## Data to use
===

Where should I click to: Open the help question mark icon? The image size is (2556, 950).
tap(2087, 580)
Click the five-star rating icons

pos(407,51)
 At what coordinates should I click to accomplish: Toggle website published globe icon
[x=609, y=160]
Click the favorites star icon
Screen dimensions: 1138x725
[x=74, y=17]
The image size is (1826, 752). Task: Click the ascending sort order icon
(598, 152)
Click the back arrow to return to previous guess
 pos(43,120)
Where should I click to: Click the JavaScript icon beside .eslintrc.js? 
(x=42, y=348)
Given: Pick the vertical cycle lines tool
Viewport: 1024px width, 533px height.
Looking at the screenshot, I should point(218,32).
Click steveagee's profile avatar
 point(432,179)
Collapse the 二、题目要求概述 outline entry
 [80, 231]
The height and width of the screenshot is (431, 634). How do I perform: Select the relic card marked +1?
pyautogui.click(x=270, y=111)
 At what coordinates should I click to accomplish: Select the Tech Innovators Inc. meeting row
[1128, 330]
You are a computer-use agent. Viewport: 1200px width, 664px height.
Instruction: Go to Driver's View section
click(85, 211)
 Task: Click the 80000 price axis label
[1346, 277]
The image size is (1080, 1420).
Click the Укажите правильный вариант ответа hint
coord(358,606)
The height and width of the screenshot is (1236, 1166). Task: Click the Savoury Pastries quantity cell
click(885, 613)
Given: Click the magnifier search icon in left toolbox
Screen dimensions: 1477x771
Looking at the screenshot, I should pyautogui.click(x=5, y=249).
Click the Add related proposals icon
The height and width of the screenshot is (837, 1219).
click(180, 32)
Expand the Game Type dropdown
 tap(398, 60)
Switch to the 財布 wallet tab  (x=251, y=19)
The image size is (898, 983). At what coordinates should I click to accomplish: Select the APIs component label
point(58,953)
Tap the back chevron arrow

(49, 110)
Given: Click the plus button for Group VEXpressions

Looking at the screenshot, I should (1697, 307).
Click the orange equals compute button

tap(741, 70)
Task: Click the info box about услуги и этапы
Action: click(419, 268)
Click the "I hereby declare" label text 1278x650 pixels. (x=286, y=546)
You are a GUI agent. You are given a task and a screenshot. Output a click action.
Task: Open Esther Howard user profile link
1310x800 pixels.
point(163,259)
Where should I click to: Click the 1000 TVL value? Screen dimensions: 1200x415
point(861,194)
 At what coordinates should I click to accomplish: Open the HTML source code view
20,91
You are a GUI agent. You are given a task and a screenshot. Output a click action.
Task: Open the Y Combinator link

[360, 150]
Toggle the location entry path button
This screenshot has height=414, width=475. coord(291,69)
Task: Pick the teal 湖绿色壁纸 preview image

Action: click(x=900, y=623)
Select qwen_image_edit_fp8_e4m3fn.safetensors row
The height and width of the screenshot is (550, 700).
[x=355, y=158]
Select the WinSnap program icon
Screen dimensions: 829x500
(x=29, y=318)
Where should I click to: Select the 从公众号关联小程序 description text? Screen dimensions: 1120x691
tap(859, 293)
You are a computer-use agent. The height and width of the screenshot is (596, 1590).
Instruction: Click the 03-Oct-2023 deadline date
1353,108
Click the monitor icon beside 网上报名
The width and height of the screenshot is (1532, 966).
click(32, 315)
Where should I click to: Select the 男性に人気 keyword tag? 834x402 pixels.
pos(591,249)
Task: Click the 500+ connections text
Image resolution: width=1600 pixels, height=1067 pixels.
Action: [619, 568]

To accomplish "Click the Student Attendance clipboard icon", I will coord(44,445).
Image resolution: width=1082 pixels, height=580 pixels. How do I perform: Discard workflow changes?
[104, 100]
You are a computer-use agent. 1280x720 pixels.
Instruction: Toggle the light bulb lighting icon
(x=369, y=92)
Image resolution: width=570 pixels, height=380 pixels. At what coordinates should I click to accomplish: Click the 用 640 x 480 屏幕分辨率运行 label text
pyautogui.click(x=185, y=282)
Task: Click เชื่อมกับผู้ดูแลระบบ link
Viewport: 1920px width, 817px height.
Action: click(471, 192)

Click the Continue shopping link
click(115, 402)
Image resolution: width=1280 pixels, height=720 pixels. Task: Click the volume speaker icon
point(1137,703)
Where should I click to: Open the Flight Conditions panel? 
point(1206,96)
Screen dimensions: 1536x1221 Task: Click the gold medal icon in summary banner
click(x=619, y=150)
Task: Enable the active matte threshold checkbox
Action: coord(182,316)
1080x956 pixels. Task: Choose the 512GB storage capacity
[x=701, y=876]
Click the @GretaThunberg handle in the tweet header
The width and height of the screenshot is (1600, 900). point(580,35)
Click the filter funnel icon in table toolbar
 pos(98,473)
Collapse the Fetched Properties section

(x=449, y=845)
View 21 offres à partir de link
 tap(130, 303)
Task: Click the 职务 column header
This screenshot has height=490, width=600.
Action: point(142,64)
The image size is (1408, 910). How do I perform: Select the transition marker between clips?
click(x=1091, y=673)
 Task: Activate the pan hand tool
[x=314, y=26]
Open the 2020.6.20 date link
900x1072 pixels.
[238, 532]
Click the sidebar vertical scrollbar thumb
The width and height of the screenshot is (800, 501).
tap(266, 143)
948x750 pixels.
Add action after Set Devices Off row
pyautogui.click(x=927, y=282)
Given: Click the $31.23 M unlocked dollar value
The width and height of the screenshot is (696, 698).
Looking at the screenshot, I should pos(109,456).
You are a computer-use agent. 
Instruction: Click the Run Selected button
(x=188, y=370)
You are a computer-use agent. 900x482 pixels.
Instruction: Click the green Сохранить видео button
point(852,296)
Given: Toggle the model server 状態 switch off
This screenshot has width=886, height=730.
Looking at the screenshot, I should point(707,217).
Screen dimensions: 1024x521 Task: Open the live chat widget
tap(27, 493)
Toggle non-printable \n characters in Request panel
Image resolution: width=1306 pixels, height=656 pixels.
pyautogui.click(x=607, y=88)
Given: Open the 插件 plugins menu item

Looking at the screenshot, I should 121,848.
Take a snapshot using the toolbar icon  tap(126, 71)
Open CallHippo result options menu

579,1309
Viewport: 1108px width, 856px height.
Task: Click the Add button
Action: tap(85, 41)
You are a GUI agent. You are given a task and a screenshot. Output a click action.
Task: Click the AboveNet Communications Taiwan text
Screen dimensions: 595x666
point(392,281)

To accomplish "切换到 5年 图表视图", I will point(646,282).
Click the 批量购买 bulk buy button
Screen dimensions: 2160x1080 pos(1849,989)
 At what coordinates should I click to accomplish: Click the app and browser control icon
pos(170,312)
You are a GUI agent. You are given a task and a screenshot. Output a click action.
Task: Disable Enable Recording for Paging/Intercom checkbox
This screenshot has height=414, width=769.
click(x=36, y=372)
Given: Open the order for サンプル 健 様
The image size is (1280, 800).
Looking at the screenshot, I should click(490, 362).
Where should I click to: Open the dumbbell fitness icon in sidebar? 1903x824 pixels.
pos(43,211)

===

## Task to complete
Nothing but the lines from the one containing "Click the 批量购买 bulk buy button" through the end of the entries belongs in the answer; repeat them exactly.

## Problem solution
Click the 批量购买 bulk buy button
Screen dimensions: 2160x1080 pos(1849,989)
 At what coordinates should I click to accomplish: Click the app and browser control icon
pos(170,312)
You are a GUI agent. You are given a task and a screenshot. Output a click action.
Task: Disable Enable Recording for Paging/Intercom checkbox
This screenshot has height=414, width=769.
click(x=36, y=372)
Given: Open the order for サンプル 健 様
The image size is (1280, 800).
Looking at the screenshot, I should click(490, 362).
Where should I click to: Open the dumbbell fitness icon in sidebar? 1903x824 pixels.
pos(43,211)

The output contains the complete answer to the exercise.